Domenica sera, tornando dalla vacanza in Florida, il presidente ha parlato con i giornalisti sull'Air Force One rincarando la dose della sua minacce. Dopo una giornata passata dal segretario di Stato Pompeo a rassicurare che gli Usa in ogni caso gestiranno la crisi iraniana restando nell'ambito della legalità e della responsabilità, il capo della Casa Bianca ha confermato di essere pronto a colpire i siti culturali storici della Repubblica islamica, se gli ayatollah reagiranno con la violenza all'uccisione di Suleimani. Quindi ha anche avvertito l'Iraq che verrà soffocato da sanzioni economiche mai viste prima, se davvero caccerà i soldati americani dal suo territorio, seguendo le indicazioni ricevute da Teheran. Ieri poi ha telefonato al conduttore radiofonico conservatore Rush Limbaugh, per ripetere che l'attacco contro il capo dei pasdaran era giustificato, e sarebbe dovuto avvenire almeno 15 anni prima.

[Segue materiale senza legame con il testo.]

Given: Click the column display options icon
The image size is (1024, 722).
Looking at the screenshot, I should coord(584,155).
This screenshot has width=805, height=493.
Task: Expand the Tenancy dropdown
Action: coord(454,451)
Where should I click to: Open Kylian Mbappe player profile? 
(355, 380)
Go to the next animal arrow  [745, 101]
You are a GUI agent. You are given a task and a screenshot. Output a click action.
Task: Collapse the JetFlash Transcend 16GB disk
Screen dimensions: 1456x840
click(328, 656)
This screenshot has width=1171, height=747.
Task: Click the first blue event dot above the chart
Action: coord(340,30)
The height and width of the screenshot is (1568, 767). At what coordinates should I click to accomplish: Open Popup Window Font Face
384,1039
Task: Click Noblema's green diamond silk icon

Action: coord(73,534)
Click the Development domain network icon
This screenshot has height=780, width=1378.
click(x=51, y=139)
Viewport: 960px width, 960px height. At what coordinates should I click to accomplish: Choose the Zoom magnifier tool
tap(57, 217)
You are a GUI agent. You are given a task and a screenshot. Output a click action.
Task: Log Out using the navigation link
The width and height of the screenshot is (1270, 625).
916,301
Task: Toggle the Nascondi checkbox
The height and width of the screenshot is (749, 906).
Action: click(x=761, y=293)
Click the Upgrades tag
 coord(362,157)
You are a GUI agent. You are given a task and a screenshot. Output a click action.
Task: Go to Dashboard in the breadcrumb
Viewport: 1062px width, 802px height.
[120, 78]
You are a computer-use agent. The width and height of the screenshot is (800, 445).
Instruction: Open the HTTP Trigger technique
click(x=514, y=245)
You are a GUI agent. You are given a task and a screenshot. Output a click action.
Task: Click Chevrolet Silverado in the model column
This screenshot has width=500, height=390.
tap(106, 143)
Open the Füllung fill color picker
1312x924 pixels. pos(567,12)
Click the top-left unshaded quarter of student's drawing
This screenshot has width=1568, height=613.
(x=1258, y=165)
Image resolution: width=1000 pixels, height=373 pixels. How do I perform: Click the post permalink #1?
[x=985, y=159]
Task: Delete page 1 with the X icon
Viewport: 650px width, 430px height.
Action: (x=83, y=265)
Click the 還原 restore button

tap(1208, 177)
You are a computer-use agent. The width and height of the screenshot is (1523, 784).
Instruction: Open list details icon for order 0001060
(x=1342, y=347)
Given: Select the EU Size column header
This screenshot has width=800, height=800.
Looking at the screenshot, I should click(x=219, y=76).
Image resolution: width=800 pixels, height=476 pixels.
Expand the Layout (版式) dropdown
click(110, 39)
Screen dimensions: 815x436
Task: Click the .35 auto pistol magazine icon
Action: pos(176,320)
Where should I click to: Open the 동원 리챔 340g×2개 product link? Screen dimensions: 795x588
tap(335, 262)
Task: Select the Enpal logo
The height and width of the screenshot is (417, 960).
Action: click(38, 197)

Il messaggio sembra essere che Trump continua ad alzare la voce, per rafforzare la nuova deterrenza ristabilita con il raid di Baghdad. L'Iran infatti non ha convenienza a scatenare una guerra aperta contro gli Usa, perché difficilmente la vincerebbe, però può fare molti danni in diverse parti del mondo, provocando instabilità e mettendo a rischio la vita di centinaia di cittadini americani. Quindi Trump avverte gli ayatollah che è più imprevedibile di loro, per scoraggiare eventuali ritorsioni facendo il poliziotto cattivo.
L'altro lato di questa medaglia è quello degli europei, che invece hanno scelto il ruolo del poliziotto buono, in coordinamento con gli Usa, o comunque per evitare la deriva più pericolosa della guerra. Il più vicino al capo della Casa Bianca è stato il premier britannico Johnson, che ha detto di non rimpiangere Suleimani, ma nello stesso tempo, in una comunicato congiunto con la cancelliera tedesca Angela Merkel e il presidente francese Emmanuel Macron, ha sollecitato di evitare l'escalation. Nel comunicato si chiede anche il rispetto degli accordi sul nucleare. 
È lecito dunque supporre che von der Leyen abbia parlato per tutti, quando ha proposto la Ue come mediatore: «Il mio compito non è dare valutazioni, ma lavorare per una de-escalation e individuare soluzioni». Quindi ha aggiunto che bisogna «trovare spazio per la diplomazia e sostenere coloro che rimangono assennati».
Su questa strada però ci sono due ostacoli. Il primo è che una strategia simile era stata usata da Trump con Kim, quando aveva minacciato «fuoco e furia», ma dopo tre incontri fra i due leader, non ha risolto la questione del disarmo nucleare nordcoreano. Il secondo è il dubbio sulla disponibilità degli ayatollah a seguire questa via, con esiti migliori.